Take the book of lithographs titled Lines realized at the Tamarind Lithography Workshop in Los Angeles in 1966. The lithographs feature a compendium of behaviors and modes of relating to the support that relish the spontaneity of the hand-traced line, the richness of effects that repetition and disruption can deliver, the various textures that the variable thickness of the trace and pressure of the hand can produce, and the contrasting outcomes that a light gray (used in five folios)—resulting in almost monochromatic surfaces—versus a bright red (used in seven folios) deliver.

The Drawings Without Paper that Gego initiated in 1976 expand on these potentialities by furthering the displacement of lines latent in the printmaking process (from the stone to the paper) through the use of metal threads as lines in space.

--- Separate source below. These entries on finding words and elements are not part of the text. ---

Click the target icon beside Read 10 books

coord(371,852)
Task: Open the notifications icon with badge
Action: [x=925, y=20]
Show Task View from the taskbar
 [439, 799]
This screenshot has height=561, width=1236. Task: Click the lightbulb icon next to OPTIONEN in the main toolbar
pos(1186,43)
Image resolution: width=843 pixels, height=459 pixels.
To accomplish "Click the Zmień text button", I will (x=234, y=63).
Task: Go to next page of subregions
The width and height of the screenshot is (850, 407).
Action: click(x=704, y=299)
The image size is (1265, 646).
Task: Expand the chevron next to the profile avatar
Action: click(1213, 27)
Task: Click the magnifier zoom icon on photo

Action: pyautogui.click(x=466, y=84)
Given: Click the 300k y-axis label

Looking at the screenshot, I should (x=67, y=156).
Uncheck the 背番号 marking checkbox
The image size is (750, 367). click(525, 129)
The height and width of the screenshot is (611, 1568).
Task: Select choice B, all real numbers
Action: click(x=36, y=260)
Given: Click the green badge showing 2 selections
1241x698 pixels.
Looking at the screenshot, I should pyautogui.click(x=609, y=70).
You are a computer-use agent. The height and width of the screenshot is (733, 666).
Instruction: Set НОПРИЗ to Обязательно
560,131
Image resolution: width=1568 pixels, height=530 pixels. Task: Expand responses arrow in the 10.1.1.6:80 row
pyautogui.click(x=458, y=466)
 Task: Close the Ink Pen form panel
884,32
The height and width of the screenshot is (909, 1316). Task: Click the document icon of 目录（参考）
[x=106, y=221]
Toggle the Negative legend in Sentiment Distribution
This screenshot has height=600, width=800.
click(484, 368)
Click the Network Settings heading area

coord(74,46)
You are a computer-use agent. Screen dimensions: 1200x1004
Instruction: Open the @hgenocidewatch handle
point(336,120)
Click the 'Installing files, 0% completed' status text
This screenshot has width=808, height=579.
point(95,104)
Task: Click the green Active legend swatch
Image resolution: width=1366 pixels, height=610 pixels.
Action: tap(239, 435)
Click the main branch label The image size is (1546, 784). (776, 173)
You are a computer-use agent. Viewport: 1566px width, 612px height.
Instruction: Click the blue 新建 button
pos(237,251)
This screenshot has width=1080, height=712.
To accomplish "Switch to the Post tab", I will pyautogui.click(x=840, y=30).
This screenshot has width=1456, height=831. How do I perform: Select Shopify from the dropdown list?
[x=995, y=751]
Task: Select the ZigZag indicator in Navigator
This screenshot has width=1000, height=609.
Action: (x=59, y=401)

This series, intensely developed in the 1970s and 1980s, discards the pictorial plane and relishes ingenious forms of assemblage that increasingly included residual materials found in the artist’s studio. The Drawings Without Paper were hung by Gego close to the wall—as if to give them paradoxical legibility: proper placement, improper support. With time, though, as suggested by the three-dimensional elements, which occupied the space of the viewer and projected shadows that visually undermined the distinction between virtual lines and real lines, they were installed off the wall. The shadow became an index of the work’s ontological instability and productive multiplicity. In making drawing a material line, the drawing acquired a weight—in Hanni Ossott’s terms, a corporeality that negated bidimensionality. [1] But, on this matter of lines, we should give Gego the last word: “Relations of lines created neither from the reality of seeing nor from the reality of knowing.” [2]

Mónica Amor
Art historian, critic, and curator
January 9, 2023

 

[1] Hanni Ossott, Gego, exh. cat. (Caracas: Museo de Arte Contemporáneo de Caracas, 1977), 131. Ossott too speaks of the projected shadows as an element that negates any suggestion of planarity.  

[2] Gego, “Sabidura 1,” undated, in Huizi and Manrique, Sabiduras, 33.